Looking upon her, I can afford this smile, a vestigial remnant of human feeling. Such emotion is as obsolete in this cityscape as freedom or religion. But all of them may yet be found in this hollowed-out wound if one knows where to look. “She’ll be so strong,” I say. Her cheek is cold to the touch. “She’s not finished yet, though.”

What else do I need, Mother? I want to help. Tzeidel’s voice is eager.

You have to hate. Love and peace can’t save our world, Tzeidel. It cannot stop tyranny. You have to hate oppression. You have to fight.

But how? Tzeidel sounds afraid. Even the memories I show her are not enough. I don’t want to disappoint you.

“Miriam, is she okay?” Yitzhak asks. He is nervous, and I can tell he is looking back to the entrance. Each night we are here, we risk discovery and the label of obsolescence. Each night, we take our lives within our hands. We hurry here from the scrap yards and junk heaps, scavengers gnawing at the carbonized bones of society.

“It’s not exactly a simple trick to simulate brainwaves for full mobility,” I say. My scalpel slides delicately against Tzeidel’s forehead, exposing the nervous system I built for her. A cluster of wires and microchips greets me, a perfect network to link thought patterns and brainwaves. “I’m going to need to imprint more of my own. It will give her all my memories, my entire life. You understand, Tzeidel?” I hope she does. I’m not sure I have the emotional strength to do this without her consent.

There is hesitation, but also excitement.
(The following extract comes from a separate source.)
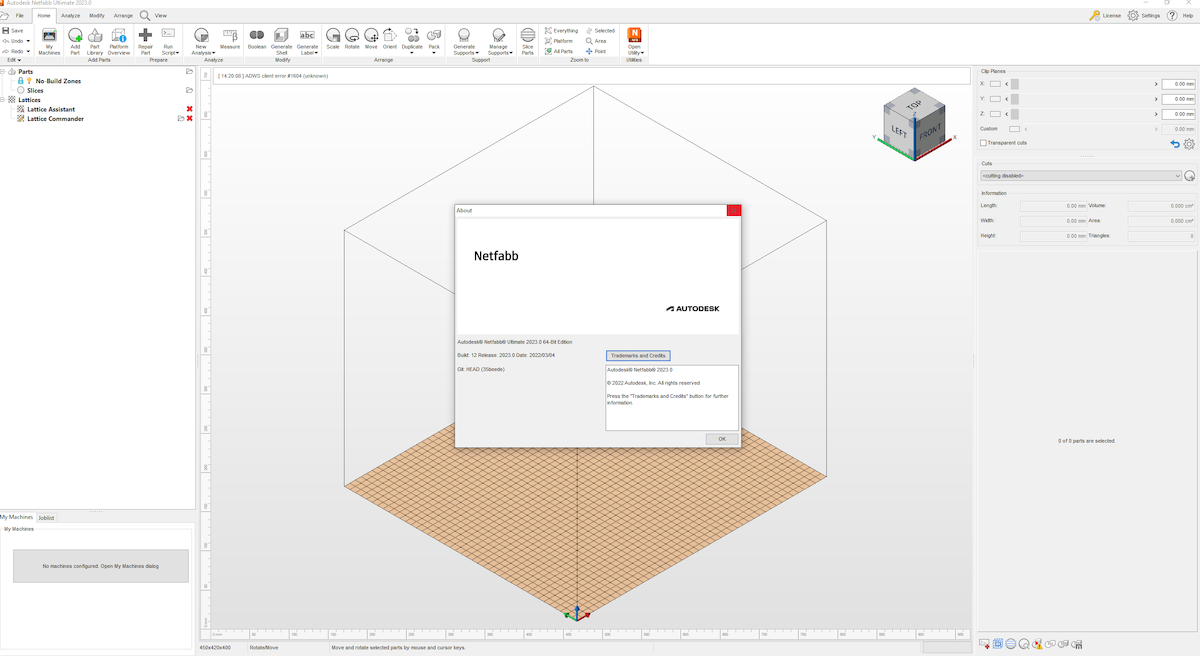The width and height of the screenshot is (1200, 656).
Task: Collapse the Parts tree item
Action: click(3, 72)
It is the delighted tone of a child wanting to be of service. If it will help, Mother. I’ll do it.

Yitzhak grabs my shoulder, interrupting my work. “That’s never been done before. Miriam. If anything goes slightly wrong, you could burn yourself out. You’d be…” He stops.

“Like a latke left in the fryer too long?” Humor is quite the effective tool when nothing else remains. I am not as fearless as I pretend. I wear the gold star always, but it is heritage and defiance rather than faith that led me to slit my chest open and sew that symbol close to my heart. I feel it there with each pulsing beat, every breath a reminder of what this system has taken from me. “Maybe that’d be a blessing, Yitz. I wouldn’t have to remember everything.”

I know his face as well as I do my own. It has been a long time since I saw him smile. He tries to remain stoic, but a subtle spasm of pain passes over him. “Even me?”

“You know that’s not what I meant.” I can’t argue with him now. He has to understand. “Don’t all miracles carry some risk? Didn’t you first teach me about the golem?”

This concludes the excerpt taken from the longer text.